## WORK ITEM:
Which lines in the records below hold the word "address"? Copy each of them.

———

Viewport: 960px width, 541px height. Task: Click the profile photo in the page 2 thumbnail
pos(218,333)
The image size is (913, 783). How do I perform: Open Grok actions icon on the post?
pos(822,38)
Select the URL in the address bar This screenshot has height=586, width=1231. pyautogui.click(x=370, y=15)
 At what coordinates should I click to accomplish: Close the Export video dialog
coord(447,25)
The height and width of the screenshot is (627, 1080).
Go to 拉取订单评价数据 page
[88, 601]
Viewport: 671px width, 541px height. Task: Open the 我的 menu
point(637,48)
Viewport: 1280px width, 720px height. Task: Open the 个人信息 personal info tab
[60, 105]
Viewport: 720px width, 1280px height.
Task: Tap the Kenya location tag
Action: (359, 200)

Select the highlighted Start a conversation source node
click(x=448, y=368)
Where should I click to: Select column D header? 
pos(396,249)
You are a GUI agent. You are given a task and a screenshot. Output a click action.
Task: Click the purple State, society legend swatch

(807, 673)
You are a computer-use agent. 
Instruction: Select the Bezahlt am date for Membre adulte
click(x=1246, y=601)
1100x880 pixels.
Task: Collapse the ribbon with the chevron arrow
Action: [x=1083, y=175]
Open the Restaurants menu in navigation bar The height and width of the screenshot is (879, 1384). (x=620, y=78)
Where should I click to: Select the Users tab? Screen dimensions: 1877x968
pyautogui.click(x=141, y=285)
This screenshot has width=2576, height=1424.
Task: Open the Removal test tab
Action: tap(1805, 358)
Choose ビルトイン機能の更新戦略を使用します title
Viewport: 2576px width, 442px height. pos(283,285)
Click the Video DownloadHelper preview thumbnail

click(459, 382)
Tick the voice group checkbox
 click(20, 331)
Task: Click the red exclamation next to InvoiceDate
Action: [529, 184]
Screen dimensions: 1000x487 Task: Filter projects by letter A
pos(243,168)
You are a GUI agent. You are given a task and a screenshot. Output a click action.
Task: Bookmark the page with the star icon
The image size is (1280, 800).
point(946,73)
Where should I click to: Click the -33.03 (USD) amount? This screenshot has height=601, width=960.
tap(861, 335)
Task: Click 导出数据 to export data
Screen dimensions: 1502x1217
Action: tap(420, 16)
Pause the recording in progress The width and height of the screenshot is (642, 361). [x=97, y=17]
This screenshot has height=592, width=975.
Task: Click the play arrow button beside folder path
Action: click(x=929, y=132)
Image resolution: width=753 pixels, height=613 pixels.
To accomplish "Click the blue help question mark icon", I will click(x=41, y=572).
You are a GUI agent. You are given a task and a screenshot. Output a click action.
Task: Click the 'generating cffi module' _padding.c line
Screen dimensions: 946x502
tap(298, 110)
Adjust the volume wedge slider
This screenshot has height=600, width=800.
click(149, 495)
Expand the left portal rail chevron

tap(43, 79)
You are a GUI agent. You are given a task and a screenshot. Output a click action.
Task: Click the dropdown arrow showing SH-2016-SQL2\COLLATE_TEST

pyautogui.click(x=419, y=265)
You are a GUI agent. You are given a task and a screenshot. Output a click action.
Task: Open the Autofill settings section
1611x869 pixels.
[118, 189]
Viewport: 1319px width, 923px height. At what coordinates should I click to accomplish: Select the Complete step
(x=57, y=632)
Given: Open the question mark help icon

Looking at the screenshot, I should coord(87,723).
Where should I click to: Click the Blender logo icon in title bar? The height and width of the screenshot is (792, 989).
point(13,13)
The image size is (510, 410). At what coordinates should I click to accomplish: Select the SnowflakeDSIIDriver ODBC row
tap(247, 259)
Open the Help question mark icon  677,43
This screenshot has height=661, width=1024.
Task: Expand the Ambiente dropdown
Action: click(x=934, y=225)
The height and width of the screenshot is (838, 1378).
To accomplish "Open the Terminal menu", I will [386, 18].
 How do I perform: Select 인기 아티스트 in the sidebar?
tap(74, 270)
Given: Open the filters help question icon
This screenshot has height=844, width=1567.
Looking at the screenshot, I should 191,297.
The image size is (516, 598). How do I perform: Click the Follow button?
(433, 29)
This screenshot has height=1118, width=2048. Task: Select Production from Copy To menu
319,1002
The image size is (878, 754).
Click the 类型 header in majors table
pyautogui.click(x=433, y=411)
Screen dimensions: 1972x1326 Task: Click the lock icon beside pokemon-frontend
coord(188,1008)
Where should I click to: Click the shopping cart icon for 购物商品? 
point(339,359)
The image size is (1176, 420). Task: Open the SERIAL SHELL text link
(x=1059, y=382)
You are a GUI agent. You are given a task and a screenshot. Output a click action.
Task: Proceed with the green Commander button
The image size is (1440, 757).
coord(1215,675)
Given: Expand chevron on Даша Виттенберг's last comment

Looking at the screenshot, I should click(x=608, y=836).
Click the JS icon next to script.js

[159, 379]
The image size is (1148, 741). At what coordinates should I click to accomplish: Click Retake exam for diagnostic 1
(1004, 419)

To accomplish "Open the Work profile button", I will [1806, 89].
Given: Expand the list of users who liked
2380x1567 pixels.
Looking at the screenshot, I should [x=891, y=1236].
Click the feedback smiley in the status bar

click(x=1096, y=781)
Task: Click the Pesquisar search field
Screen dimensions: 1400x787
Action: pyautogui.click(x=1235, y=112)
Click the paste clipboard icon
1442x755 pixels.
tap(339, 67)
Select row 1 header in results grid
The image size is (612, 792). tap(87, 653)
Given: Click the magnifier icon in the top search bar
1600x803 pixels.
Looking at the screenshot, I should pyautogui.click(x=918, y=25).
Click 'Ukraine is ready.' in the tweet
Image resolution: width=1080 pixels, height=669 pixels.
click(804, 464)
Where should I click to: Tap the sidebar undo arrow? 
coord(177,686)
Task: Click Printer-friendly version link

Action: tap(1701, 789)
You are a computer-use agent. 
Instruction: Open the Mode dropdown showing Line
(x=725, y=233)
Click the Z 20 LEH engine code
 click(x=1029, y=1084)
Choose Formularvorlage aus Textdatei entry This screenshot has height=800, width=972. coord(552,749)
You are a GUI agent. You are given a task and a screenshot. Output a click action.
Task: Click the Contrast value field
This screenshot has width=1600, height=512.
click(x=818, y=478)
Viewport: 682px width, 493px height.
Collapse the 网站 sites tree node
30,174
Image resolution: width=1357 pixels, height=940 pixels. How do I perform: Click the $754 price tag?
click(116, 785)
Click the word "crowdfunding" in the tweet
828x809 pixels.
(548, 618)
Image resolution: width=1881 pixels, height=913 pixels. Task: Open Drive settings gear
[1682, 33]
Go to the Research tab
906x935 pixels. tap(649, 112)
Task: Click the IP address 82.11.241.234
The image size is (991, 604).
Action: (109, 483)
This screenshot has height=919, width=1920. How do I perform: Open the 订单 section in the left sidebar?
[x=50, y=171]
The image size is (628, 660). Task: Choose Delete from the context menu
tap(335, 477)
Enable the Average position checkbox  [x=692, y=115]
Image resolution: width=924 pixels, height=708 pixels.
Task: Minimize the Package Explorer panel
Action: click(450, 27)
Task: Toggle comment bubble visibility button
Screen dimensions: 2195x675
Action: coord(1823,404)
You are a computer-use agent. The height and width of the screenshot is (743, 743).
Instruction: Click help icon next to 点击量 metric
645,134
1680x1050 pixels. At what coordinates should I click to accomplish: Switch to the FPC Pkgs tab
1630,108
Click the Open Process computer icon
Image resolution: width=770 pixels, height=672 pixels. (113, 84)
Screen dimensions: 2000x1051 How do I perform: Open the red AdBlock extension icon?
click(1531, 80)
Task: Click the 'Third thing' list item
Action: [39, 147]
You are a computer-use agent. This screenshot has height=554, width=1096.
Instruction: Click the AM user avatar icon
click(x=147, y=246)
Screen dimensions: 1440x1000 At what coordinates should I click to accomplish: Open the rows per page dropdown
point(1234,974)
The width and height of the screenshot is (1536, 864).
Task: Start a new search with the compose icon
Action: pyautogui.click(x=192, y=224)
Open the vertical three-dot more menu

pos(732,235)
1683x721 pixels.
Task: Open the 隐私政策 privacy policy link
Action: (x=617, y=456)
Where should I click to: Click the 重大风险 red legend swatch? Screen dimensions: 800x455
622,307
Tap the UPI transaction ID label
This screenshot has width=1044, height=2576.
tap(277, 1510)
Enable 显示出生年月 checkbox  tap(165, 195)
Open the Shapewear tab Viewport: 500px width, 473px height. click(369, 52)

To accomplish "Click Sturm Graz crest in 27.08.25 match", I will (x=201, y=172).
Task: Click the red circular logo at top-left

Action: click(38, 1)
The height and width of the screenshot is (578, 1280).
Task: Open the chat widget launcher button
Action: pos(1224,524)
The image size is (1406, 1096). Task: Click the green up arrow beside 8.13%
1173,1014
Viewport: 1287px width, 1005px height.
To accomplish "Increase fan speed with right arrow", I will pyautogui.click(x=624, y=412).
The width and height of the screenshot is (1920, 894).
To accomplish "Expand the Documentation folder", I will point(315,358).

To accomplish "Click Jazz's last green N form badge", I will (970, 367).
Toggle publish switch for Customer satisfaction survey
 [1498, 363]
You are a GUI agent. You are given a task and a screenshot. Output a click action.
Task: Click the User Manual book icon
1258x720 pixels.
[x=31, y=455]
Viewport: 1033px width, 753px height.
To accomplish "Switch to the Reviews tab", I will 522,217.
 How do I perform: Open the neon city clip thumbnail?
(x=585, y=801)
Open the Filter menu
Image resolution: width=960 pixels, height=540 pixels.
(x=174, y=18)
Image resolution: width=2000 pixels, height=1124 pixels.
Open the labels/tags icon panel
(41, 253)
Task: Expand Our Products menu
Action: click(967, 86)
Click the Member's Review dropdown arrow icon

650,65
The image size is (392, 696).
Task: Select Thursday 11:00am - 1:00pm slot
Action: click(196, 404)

———

## OUTPUT BELOW:
Select the URL in the address bar This screenshot has height=586, width=1231. pyautogui.click(x=370, y=15)
Task: Click the IP address 82.11.241.234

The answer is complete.